I've got an interesting setup I'd like to share:

So I've got a Raspberry Pi with 4 RTL-SDRs, 2 for TV, 1 for radio, and 1 for plane transponders. That runs SatPi for the 2 TV SDRs, which TVHeadend running on my main server connects to, to record and stream. Jellyfin also connects to TVHeadend to properly index everything and for easy access to recordings and live TV.

[–] SteveTech@programming.dev 8 points 4 months ago

Looks like 2x 4 pin fan headers:

A diagram of the motherboard

But yeah I've got an AliExpress X99 board, which threw all sorts of hardware errors, had no fan speed control (100% all the time), no working hwmon sensors, and I ended up buying a used Supermicro board instead.

[–] SteveTech@programming.dev 5 points 4 months ago

You can go through the activation troubleshooter and say you replaced the motherboard, I did this with my brother's computer and used a licence from a 5 year old netbook on a modern desktop. It might've needed a Microsoft account though.

[–] SteveTech@programming.dev 2 points 4 months ago

Will I see any performance increase?

Like others have said LLMs mostly use VRAM, they can use system RAM if you're running them on CPU, but that's ridiculously slow.

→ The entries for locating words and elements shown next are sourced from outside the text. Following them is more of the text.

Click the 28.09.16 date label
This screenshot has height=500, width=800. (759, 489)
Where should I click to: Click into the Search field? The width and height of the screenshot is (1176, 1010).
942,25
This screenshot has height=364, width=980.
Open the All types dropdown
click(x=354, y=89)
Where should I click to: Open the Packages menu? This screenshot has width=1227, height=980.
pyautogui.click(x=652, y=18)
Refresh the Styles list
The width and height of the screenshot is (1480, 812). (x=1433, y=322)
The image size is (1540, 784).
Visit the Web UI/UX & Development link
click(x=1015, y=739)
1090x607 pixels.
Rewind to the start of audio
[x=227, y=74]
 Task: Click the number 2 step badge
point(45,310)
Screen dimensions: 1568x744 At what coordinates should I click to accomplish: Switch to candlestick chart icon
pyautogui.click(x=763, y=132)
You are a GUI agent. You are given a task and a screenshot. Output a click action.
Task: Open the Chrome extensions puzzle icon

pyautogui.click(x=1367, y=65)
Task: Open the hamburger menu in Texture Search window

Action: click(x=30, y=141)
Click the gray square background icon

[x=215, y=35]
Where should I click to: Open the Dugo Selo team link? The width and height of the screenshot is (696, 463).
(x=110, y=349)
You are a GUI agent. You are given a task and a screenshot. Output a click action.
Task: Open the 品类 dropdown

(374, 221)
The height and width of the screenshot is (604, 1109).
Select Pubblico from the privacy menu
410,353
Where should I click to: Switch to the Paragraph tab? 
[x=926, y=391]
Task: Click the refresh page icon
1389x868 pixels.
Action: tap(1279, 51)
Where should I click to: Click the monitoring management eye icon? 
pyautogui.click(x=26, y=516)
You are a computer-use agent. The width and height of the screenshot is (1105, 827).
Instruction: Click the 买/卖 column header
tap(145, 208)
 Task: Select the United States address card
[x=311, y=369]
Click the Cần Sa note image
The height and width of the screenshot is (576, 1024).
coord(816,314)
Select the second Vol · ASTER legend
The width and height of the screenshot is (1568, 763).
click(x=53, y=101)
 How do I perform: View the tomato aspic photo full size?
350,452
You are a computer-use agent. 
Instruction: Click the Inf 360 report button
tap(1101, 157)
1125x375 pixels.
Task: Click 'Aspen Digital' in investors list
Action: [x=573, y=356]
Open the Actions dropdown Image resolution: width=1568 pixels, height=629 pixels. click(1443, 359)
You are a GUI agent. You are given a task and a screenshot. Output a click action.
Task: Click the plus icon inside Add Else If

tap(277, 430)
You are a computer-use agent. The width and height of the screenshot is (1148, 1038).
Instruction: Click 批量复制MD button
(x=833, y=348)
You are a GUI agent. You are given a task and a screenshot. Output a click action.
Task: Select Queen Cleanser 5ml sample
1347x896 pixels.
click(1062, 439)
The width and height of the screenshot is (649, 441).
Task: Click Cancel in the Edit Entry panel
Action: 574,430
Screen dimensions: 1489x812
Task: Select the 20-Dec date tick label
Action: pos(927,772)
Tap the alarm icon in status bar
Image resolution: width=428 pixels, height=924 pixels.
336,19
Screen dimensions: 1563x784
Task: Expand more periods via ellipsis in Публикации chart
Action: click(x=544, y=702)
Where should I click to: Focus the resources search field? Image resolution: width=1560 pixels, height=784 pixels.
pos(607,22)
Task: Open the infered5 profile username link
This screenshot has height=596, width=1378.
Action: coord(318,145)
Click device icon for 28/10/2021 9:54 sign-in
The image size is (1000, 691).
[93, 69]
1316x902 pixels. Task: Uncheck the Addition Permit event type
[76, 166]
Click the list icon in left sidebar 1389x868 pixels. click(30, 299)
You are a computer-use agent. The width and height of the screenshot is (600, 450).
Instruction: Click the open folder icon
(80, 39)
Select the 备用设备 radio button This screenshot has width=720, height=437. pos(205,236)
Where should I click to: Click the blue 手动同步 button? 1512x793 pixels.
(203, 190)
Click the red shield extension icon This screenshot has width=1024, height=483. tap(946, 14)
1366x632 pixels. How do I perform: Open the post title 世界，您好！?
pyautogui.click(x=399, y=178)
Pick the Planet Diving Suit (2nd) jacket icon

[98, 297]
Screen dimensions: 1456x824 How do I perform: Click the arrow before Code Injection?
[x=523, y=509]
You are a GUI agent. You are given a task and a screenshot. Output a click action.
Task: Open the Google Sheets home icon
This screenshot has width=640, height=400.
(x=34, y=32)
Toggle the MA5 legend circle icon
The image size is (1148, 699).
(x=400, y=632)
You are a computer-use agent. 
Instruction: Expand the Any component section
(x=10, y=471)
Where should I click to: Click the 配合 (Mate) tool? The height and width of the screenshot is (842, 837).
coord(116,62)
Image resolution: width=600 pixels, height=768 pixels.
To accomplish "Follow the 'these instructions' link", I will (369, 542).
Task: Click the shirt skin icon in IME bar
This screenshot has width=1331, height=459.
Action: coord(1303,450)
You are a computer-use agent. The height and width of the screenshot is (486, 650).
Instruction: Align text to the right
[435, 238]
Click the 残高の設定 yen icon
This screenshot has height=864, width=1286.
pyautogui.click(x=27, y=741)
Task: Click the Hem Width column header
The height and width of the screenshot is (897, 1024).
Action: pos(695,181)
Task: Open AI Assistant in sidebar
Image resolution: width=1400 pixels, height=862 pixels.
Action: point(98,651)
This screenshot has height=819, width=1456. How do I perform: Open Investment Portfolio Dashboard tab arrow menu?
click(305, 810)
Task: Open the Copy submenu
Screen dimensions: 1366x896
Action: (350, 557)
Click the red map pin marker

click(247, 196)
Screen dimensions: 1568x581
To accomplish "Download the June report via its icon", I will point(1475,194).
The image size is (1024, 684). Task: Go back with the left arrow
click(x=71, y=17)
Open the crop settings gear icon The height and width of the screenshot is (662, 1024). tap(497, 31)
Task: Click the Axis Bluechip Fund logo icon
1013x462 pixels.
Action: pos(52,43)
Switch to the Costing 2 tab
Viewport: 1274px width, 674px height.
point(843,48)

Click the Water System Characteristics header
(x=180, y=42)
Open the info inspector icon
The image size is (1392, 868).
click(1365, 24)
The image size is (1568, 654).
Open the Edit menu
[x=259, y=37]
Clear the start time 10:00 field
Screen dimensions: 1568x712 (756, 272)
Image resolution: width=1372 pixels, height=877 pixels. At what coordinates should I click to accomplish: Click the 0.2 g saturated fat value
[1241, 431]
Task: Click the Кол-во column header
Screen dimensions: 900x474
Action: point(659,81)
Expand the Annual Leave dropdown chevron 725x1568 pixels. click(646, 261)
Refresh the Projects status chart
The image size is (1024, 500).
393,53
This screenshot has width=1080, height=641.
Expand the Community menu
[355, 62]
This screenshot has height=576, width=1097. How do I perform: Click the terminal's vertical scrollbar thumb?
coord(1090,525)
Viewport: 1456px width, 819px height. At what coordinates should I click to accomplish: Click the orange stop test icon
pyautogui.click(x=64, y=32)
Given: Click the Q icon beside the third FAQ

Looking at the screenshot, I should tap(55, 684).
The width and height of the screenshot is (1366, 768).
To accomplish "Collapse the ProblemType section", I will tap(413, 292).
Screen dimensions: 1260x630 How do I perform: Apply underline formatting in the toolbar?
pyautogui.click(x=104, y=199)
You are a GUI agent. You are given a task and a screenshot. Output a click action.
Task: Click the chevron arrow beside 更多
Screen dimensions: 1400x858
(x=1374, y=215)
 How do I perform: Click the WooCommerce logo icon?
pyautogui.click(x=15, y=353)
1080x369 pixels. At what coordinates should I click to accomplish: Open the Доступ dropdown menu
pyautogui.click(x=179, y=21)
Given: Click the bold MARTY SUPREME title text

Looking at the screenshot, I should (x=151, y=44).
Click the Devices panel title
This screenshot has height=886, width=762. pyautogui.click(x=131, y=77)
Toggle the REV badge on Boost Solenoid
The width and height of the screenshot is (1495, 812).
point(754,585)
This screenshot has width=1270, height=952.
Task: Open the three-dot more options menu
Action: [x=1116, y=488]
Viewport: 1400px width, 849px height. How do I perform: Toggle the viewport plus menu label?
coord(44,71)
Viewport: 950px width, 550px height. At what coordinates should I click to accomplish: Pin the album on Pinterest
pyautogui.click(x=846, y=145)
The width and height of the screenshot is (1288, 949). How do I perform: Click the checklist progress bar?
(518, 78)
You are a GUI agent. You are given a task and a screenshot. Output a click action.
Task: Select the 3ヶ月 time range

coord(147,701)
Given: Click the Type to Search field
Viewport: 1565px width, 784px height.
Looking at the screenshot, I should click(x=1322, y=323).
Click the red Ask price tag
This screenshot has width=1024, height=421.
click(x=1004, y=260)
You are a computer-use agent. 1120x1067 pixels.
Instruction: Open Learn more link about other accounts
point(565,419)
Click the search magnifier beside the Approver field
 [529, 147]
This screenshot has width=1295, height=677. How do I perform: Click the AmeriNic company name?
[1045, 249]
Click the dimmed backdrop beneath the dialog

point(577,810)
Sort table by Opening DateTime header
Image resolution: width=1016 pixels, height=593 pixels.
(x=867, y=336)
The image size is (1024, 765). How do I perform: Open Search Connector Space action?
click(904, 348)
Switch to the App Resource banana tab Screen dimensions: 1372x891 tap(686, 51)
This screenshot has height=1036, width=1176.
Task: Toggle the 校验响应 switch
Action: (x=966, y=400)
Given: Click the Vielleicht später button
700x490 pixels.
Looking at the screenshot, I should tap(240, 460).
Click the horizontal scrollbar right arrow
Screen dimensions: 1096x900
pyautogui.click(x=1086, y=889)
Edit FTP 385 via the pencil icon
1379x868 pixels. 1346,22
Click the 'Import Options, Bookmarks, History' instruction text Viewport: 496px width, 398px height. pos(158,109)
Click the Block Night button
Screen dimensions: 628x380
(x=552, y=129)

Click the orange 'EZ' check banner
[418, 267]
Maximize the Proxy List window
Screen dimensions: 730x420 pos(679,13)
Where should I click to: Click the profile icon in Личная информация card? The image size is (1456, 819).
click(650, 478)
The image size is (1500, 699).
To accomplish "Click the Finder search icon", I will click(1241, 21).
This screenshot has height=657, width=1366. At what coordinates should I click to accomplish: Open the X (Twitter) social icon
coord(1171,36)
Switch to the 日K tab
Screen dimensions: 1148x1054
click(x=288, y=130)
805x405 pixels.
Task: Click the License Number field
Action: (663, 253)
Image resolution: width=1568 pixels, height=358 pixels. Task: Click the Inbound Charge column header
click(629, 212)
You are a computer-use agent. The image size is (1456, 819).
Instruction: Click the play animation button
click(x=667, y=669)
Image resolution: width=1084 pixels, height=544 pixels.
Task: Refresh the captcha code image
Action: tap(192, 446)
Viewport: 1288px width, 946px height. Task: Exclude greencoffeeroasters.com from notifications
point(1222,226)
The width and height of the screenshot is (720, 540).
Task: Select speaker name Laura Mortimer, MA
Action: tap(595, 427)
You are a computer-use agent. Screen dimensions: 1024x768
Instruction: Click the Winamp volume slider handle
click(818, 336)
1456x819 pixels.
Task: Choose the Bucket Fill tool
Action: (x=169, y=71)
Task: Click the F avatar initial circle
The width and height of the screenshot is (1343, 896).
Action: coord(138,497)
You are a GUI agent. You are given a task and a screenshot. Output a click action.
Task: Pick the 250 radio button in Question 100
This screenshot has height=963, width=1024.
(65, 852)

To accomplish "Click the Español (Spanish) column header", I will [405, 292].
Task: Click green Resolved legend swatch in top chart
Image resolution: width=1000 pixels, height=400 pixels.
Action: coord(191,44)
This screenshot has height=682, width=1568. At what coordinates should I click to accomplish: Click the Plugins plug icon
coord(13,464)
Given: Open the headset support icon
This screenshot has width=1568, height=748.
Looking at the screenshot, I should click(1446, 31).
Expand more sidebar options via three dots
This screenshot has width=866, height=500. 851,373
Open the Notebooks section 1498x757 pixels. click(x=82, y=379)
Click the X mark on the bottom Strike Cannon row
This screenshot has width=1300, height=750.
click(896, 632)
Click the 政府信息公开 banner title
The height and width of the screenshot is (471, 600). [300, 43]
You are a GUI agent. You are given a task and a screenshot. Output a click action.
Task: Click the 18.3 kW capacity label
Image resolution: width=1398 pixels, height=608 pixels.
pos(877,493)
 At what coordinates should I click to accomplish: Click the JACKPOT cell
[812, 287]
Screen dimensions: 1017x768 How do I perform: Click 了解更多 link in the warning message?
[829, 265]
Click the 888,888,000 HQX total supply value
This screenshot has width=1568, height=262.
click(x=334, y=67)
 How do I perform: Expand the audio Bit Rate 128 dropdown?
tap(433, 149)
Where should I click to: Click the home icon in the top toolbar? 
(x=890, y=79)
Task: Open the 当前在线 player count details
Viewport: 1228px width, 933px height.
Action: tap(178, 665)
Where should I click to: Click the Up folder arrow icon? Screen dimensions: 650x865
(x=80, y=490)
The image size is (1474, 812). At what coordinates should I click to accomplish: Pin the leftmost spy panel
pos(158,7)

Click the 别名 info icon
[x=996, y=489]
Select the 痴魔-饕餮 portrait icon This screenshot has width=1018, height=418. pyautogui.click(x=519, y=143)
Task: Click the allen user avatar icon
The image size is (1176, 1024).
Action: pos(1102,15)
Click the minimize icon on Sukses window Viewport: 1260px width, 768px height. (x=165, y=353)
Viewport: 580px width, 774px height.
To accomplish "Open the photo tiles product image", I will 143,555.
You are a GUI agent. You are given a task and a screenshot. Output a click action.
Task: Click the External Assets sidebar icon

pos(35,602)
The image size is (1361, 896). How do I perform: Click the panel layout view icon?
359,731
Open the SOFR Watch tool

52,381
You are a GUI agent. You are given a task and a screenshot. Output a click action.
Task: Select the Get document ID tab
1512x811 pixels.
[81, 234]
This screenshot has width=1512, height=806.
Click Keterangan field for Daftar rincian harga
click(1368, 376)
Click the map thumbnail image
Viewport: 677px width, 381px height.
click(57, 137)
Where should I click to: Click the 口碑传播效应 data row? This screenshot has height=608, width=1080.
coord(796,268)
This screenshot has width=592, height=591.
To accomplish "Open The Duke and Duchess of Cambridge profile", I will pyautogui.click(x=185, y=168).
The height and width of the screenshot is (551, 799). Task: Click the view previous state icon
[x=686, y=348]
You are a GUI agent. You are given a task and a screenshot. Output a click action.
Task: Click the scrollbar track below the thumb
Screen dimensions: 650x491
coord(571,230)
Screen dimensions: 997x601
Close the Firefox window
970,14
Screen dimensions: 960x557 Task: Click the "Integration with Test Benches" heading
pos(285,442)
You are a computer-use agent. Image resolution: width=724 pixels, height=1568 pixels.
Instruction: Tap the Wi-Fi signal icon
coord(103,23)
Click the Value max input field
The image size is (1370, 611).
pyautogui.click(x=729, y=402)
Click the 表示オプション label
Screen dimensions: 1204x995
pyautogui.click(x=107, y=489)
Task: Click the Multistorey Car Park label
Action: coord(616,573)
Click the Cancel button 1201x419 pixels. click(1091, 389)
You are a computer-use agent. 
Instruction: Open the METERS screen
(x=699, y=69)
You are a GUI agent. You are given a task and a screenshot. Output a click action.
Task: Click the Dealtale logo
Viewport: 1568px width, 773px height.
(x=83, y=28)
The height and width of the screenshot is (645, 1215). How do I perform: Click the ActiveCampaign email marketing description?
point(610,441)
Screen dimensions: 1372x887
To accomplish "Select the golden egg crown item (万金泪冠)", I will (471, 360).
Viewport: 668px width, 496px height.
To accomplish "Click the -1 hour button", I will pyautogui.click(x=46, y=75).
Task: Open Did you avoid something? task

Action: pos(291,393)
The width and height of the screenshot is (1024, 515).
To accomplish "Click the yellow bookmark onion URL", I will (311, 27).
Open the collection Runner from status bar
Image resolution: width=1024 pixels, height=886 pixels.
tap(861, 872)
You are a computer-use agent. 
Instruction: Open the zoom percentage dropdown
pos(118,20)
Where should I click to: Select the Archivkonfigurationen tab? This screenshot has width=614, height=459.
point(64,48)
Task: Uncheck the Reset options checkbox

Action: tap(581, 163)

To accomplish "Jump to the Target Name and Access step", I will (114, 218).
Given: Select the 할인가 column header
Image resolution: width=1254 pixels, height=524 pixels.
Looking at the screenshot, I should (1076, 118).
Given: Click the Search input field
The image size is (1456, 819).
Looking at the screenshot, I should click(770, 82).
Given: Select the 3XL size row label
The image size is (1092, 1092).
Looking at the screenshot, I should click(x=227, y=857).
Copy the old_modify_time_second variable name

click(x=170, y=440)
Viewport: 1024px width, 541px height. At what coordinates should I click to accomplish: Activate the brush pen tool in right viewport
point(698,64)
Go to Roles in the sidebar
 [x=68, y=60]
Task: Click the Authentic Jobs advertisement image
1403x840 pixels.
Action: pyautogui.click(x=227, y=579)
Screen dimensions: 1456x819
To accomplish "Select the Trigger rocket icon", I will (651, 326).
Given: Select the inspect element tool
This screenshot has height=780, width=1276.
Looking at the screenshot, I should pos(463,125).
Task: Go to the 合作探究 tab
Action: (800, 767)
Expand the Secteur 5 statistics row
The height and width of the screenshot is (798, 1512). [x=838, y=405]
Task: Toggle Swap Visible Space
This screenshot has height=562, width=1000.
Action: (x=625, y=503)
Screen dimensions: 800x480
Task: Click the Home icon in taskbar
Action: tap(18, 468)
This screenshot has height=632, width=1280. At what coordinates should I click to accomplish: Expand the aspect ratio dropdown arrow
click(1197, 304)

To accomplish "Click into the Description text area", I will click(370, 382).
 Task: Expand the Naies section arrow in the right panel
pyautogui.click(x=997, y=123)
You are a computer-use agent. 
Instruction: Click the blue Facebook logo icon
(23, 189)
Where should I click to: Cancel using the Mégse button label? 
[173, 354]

It will however increase the speed of your compile times, which is especially useful if you're compiling something large like the Linux kernel on a regular basis.

I'm also worried about not having ECC RAM.

If you are using it purely for LLMs, if it's going to get bit flips, it'll happen in VRAM.

If you are compiling large things for customers, I'd recommend ECC, just in case, e.g. you don't want a bricking firmware from a bit flip. But according to EDAC and my TIG stack, my server's ECC RAM has never even detected an error in the past year, if I understand EDAC properly, so it's really not important.

[–] SteveTech@programming.dev 5 points 4 months ago (1 children)

I jailbroke my 4th gen iPod a few months after Apple dropped support for it, I feel like that breathed a lot more life into it.